In the Performing Arts Center, visitors were treated to musical selections by the orchestra, jazz band, concert band, and choral groups and ensembles. More small performances took place in a classroom transformed into an intimate coffee-house venue.
Adding to the festive atmosphere, language students presided over a massive selection of sweet and savory international treats. Proceeds from this “Tour Around the World Buffet” benefited the Nancy Orazem Memorial Scholarship Fund, honoring a well-loved teacher of French and German who died in 2005.
The extensive exhibition continued through the corridors. Along with traditional artistic media, there were displays of outfits and accessories by fashion design students, architectural renderings, sculpture, graphic design projects, demonstrations, videos, and more. A collection of moving drawings of Syrian refugees were on display for silent auction.
Students from the Print Club sold colorful T-shirts with original designs. Member Oshantay Waite explained that the club practices its print-design work by producing posters, flyers, T-shirts, and other items for school clubs and events.

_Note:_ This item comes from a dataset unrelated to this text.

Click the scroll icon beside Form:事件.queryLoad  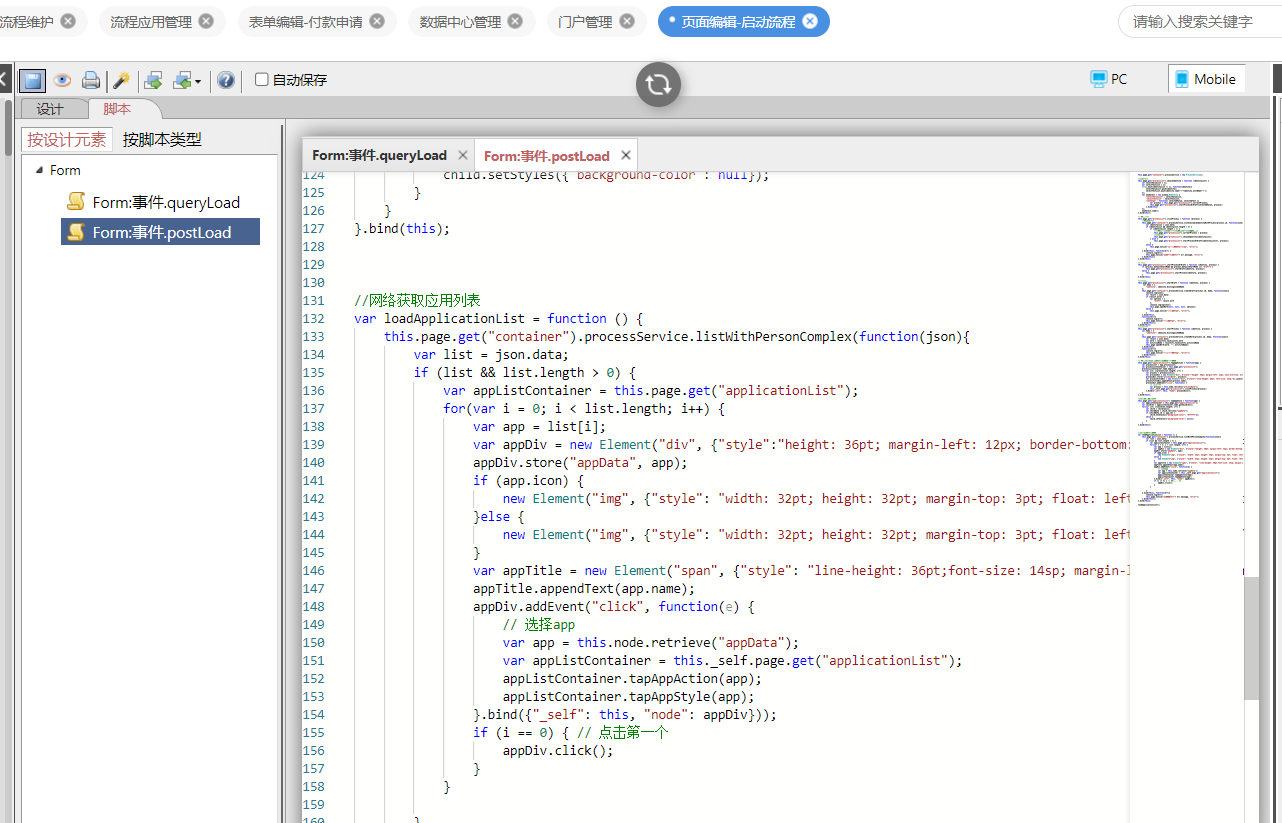click(75, 202)
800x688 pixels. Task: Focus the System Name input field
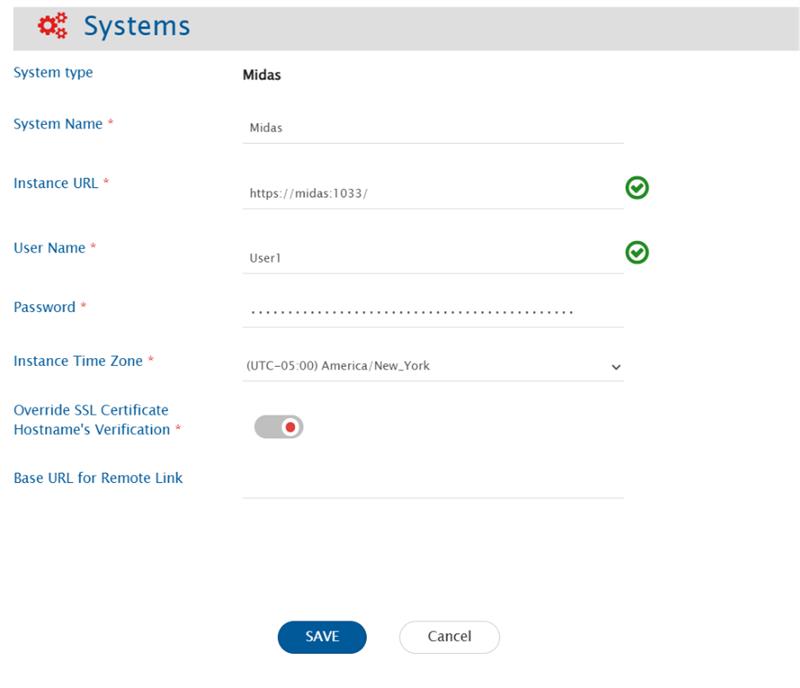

Thanks to her experience with the program, she began her own print-design business, while juggling additional responsibility as music director for the RHS radio station, WYOB.
Inside the art classroom, Tiffiney Shoquist, the drawing and painting teacher, conducted the school’s first-ever Art Throwdown. The friendly contests drew students and visitors of all ages to try their hands at three creative challenges: designing a T-shirt, making sculpture from random materials, and a “face-off” portrait drawing event.
“I just wanted to introduce it as a fun way for people to get involved in art making, have fun, and see that you can make some really great stuff in a short period of time,” Ms. Shoquist said. She got the idea at an art teachers’ conference in Chicago. “It was a lot of fun, and people who participated had a great time!”
Other hands-on activities were available too. One table offered printed mandala patterns and plenty of bright pencils to color them in. The science department’s windmill-design project captivated visitors.
Math teacher Marylee Carlomagno was demonstrating robots with a science fiction look. One is immersible in water (students tried it out at the YMCA pool). Now they are hoping to fit it with a GoPro camera and take it to the ocean to get a look at mysterious sights under the surface.
“This is 100 percent hands-on learning,” Ms. Carlomagno said. She said that while students are sometimes reluctant to get down to work in math classes, they are always excited about doing robotics projects. “Maybe we have to make more education like this,” she suggested.
Chris Baer, chairman of the five-teacher art, design, and technology department, has been at the school since 1995. He said that although he has had a hand in structuring some new classes, his predecessor, Paul Brissette, designed most of the current programs. “I fill big shoes, and much of our success is modeled after his,” he said.
The department includes classes in drawing, painting, fashion design, architecture, crafts, sculpture, and emerging technologies. Mr. Baer said that both teachers and students take part in preparing and setting up for this show, and that this year students took a larger role than usual.
“I thought it was very successful,” Mr. Baer said later about the evening. “There was an excellent turnout, lots of participation in the throwdown’s live events, and loads of compliments all around.”